This fresh peach crisp has two main components: the gooey fruit filling and the peach crisp topping. Here’s what you’ll need to make this recipe:

  • Fresh Peaches
  • Butter
  • Cinnamon
  • Brown Sugar
  • Cornstarch
  • Old-Fashioned Oats
  • All-Purpose Flour
  • Salt

The measurements that you will need for each ingredient can be found in the recipe card at the end of this post.

Can I Use Canned or Frozen Peaches?

You already know what I’m going to say, don’t you? Fresh is best 9 times out of 10, so go with fresh in all things! But if you absolutely must (I know, the peak season for fresh peaches is so short 😫), yes, canned or frozen peaches will do.

Just pay attention to the sugar on them. Frozen peaches tend to not be sweet enough and canned are usually too sweet. For canned peaches, drain them first. For frozen peaches, you can cook them from frozen (just add 5-10 extra minutes of baking time), or you can thaw them first (drain off any excess peach juice) and keep the baking time the same.

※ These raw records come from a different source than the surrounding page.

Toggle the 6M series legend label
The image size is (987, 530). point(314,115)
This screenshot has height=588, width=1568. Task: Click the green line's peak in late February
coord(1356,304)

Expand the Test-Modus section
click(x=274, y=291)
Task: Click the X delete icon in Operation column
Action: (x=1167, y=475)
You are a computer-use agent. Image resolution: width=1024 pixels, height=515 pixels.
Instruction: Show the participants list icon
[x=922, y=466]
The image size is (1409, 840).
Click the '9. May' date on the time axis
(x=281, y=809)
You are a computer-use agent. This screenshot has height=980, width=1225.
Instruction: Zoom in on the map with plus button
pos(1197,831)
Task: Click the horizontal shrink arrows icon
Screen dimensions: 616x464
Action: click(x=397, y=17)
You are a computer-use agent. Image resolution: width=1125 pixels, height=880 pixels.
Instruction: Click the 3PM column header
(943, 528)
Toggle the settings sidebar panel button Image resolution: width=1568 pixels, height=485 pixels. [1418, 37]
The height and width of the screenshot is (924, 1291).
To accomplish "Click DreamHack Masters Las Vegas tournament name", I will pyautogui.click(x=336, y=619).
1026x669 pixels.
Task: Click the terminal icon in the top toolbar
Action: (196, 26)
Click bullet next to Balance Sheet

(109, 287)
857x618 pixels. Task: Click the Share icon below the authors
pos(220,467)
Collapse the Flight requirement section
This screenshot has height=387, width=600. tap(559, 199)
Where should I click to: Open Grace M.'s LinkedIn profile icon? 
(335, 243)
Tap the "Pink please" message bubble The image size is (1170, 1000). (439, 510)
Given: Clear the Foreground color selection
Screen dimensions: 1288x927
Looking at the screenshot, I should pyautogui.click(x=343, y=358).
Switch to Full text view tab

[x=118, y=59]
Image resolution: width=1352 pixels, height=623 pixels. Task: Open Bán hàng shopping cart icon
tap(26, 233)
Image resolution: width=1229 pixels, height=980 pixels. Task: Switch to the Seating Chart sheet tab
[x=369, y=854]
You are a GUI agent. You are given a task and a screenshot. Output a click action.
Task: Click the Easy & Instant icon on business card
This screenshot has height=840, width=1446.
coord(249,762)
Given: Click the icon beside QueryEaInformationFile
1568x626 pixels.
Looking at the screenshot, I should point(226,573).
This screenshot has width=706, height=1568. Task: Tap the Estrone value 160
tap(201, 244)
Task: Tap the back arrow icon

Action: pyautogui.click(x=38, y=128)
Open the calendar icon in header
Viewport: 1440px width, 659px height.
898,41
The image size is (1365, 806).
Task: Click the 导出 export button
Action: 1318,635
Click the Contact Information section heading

What Peaches are Best for Baking?

If you’re headed to the grocery store for peaches to bake with, go for the freestone peaches. They can be yellow or white, but when you cut into them, the pit will fall right out. They are sweet, a little bit tangy and full of flavor. Perfect for baking crisps, cobblers, pies and crumbles! For a list of my favorite freestone peaches, head to our peach cobbler post!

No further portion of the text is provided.